-------- INPUT DATA --------

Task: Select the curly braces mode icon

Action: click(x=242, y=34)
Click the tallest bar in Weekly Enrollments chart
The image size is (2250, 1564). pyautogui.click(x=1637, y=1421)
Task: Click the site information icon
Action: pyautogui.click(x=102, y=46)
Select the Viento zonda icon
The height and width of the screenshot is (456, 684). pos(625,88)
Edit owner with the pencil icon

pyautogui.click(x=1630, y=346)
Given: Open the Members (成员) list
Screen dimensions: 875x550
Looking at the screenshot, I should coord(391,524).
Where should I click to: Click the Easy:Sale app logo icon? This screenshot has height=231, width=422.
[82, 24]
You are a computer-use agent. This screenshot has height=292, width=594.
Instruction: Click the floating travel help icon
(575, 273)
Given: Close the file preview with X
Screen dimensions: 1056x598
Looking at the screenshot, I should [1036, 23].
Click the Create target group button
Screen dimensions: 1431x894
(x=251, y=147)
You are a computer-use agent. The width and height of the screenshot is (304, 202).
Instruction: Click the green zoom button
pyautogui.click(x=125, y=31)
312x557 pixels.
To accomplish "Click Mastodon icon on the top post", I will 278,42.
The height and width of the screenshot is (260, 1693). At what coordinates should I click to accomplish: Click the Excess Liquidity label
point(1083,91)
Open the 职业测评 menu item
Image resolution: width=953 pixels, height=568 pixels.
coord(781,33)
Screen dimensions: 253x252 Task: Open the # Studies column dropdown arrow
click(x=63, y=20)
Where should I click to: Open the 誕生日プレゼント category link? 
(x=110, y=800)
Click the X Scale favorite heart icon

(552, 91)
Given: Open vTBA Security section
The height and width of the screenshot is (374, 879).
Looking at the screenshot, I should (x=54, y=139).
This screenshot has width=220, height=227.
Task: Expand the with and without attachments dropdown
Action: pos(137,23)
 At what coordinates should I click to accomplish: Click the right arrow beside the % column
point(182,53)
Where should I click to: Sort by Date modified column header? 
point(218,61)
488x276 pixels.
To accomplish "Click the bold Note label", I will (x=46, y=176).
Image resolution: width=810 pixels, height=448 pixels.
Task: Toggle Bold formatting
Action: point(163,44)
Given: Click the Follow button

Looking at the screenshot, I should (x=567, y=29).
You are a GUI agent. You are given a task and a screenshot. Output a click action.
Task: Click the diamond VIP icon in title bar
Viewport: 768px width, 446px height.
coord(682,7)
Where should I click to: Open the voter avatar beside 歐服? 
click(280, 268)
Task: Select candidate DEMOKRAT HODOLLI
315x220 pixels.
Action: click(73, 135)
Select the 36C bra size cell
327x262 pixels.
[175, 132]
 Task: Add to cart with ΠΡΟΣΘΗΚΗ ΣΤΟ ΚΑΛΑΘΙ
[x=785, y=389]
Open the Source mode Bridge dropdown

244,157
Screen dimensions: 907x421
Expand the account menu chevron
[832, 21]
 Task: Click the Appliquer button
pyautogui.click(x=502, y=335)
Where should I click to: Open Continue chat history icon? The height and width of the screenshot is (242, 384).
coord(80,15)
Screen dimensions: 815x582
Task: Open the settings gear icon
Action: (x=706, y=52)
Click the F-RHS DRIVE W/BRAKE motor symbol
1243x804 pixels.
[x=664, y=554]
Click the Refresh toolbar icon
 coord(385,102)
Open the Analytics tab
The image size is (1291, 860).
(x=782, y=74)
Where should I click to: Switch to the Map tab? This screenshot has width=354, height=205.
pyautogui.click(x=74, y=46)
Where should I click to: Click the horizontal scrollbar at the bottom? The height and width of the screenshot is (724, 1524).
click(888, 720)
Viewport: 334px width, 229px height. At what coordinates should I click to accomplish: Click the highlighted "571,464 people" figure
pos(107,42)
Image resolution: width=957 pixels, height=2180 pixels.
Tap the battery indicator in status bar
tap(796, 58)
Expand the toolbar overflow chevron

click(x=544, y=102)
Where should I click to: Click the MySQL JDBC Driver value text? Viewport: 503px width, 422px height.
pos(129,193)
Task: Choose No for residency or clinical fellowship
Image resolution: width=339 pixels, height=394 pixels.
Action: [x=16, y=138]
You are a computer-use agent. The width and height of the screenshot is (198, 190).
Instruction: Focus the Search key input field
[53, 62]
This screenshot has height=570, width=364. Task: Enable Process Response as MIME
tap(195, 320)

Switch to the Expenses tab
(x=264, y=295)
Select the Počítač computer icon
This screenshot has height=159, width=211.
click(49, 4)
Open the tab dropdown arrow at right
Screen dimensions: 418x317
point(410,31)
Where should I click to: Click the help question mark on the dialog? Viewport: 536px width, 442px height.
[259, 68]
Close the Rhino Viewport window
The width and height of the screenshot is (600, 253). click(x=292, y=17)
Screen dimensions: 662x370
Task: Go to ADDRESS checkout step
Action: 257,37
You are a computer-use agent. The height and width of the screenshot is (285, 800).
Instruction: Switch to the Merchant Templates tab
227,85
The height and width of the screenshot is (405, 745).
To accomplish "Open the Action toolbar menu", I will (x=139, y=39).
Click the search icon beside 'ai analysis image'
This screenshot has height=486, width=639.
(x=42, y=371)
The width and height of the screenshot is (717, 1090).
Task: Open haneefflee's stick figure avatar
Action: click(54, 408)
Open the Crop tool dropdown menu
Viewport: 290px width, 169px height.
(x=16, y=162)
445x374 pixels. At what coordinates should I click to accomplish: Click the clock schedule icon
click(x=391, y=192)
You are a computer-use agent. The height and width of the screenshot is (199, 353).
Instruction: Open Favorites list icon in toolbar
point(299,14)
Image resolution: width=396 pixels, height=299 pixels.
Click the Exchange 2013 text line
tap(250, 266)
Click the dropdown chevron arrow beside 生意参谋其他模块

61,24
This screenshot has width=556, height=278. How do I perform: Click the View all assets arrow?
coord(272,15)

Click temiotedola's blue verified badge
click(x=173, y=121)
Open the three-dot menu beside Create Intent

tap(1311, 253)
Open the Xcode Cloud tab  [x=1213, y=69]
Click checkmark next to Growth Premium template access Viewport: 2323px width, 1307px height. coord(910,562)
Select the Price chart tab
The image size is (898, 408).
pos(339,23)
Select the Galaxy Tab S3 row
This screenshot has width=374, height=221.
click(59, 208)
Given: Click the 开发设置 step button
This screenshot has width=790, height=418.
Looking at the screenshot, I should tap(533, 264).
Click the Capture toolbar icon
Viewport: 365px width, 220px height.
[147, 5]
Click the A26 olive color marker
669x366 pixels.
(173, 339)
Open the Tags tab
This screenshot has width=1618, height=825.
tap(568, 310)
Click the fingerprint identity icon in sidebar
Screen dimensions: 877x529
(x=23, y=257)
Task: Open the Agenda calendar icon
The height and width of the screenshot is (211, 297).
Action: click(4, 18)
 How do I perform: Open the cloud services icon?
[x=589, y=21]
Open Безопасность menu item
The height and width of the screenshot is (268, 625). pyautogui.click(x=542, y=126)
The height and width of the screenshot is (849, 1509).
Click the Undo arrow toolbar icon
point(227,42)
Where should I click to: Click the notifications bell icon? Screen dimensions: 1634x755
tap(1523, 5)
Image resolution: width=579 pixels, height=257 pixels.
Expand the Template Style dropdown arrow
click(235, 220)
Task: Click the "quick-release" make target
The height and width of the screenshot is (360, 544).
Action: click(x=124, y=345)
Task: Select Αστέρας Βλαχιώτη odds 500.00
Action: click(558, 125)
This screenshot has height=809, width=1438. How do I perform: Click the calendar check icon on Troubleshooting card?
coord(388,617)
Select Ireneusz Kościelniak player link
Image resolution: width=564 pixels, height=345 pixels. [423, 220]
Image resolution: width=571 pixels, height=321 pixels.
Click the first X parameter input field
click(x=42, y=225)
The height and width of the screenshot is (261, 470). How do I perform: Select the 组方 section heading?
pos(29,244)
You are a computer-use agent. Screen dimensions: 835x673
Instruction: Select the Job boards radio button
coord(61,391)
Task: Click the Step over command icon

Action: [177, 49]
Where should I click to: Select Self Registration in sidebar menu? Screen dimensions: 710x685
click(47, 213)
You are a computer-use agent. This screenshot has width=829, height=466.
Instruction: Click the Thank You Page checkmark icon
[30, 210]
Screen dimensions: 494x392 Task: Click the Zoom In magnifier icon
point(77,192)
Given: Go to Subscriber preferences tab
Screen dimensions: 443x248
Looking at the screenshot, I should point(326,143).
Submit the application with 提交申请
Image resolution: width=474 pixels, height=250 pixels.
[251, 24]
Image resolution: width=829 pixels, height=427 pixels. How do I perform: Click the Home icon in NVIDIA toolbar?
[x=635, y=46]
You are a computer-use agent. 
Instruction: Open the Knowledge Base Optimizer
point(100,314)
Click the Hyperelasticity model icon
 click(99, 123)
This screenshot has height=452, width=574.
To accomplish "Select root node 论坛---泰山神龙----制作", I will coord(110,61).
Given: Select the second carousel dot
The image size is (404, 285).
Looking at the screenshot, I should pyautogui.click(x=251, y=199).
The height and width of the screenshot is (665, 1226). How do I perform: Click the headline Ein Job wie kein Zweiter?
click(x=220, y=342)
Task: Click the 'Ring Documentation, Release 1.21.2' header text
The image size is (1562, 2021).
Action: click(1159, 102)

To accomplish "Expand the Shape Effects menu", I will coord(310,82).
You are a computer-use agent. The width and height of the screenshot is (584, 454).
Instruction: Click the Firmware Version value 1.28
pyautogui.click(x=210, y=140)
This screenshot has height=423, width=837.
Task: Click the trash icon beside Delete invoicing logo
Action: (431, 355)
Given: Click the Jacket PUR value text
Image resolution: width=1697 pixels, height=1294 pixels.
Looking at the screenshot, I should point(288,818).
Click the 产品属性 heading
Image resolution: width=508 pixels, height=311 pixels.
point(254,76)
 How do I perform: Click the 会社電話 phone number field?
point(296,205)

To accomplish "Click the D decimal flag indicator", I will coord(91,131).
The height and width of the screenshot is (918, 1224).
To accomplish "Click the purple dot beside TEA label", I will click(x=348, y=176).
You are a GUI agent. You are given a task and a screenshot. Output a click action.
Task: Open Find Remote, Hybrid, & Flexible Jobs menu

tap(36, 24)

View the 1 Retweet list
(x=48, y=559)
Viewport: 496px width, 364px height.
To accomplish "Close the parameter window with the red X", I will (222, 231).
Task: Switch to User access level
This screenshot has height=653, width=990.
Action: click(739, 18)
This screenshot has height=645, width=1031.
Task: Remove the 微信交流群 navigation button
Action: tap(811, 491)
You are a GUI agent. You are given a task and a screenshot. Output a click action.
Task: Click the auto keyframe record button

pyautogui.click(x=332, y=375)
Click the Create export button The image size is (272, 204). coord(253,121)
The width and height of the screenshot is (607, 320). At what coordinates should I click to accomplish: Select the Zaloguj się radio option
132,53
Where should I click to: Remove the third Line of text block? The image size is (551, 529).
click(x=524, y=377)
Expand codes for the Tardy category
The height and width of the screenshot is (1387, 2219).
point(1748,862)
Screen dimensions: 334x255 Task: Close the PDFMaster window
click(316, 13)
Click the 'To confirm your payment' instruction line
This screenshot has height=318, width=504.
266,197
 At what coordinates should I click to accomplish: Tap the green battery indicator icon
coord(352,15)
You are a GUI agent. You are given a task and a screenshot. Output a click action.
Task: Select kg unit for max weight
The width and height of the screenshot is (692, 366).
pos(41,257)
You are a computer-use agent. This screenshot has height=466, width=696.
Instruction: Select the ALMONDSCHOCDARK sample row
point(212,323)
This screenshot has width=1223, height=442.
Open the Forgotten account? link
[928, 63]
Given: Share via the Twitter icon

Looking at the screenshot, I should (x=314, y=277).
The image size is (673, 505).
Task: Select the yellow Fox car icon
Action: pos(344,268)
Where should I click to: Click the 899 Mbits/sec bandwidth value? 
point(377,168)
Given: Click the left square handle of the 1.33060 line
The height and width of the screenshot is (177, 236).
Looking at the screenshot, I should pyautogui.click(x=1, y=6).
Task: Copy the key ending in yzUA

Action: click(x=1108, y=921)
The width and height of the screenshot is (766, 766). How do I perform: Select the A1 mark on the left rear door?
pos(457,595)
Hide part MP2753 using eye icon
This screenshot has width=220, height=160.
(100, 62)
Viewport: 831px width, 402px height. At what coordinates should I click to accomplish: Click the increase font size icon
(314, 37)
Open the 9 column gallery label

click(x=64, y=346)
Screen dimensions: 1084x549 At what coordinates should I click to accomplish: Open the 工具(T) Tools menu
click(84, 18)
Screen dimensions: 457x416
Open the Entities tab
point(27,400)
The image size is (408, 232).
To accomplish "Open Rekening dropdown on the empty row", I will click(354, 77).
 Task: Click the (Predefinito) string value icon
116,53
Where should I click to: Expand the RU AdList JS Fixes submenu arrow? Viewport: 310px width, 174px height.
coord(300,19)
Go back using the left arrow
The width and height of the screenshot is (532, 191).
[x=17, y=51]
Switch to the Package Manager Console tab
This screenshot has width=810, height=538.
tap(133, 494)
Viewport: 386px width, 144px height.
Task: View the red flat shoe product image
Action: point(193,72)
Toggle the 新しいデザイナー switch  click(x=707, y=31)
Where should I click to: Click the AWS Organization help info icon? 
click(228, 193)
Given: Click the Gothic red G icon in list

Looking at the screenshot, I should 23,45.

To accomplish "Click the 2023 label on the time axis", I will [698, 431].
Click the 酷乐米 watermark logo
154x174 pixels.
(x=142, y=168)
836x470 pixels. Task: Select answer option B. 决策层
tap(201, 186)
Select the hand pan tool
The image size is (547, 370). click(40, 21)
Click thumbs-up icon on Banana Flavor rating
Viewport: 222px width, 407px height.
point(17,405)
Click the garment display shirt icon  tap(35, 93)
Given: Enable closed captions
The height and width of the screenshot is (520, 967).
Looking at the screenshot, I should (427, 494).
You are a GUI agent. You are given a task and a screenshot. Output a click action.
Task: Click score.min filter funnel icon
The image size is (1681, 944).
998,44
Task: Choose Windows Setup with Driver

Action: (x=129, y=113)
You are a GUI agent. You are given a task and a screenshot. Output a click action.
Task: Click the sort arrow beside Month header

--------

# OBJECTIVE
Can you copy out, word for word, the rows between the line containing "Click checkmark next" and the line containing "pos(29,244)", with both of those lines included?

# SOLUTION
Click checkmark next to Growth Premium template access Viewport: 2323px width, 1307px height. coord(910,562)
Select the Price chart tab
The image size is (898, 408).
pos(339,23)
Select the Galaxy Tab S3 row
This screenshot has width=374, height=221.
click(59, 208)
Given: Click the 开发设置 step button
This screenshot has width=790, height=418.
Looking at the screenshot, I should tap(533, 264).
Click the Capture toolbar icon
Viewport: 365px width, 220px height.
[147, 5]
Click the A26 olive color marker
669x366 pixels.
(173, 339)
Open the Tags tab
This screenshot has width=1618, height=825.
tap(568, 310)
Click the fingerprint identity icon in sidebar
Screen dimensions: 877x529
(x=23, y=257)
Task: Open the Agenda calendar icon
The height and width of the screenshot is (211, 297).
Action: click(4, 18)
 How do I perform: Open the cloud services icon?
[x=589, y=21]
Open Безопасность menu item
The height and width of the screenshot is (268, 625). pyautogui.click(x=542, y=126)
The height and width of the screenshot is (849, 1509).
Click the Undo arrow toolbar icon
point(227,42)
Where should I click to: Click the notifications bell icon? Screen dimensions: 1634x755
tap(1523, 5)
Image resolution: width=579 pixels, height=257 pixels.
Expand the Template Style dropdown arrow
click(235, 220)
Task: Click the "quick-release" make target
The height and width of the screenshot is (360, 544).
Action: click(x=124, y=345)
Task: Select Αστέρας Βλαχιώτη odds 500.00
Action: click(558, 125)
This screenshot has height=809, width=1438. How do I perform: Click the calendar check icon on Troubleshooting card?
coord(388,617)
Select Ireneusz Kościelniak player link
Image resolution: width=564 pixels, height=345 pixels. [423, 220]
Image resolution: width=571 pixels, height=321 pixels.
Click the first X parameter input field
click(x=42, y=225)
The height and width of the screenshot is (261, 470). How do I perform: Select the 组方 section heading?
pos(29,244)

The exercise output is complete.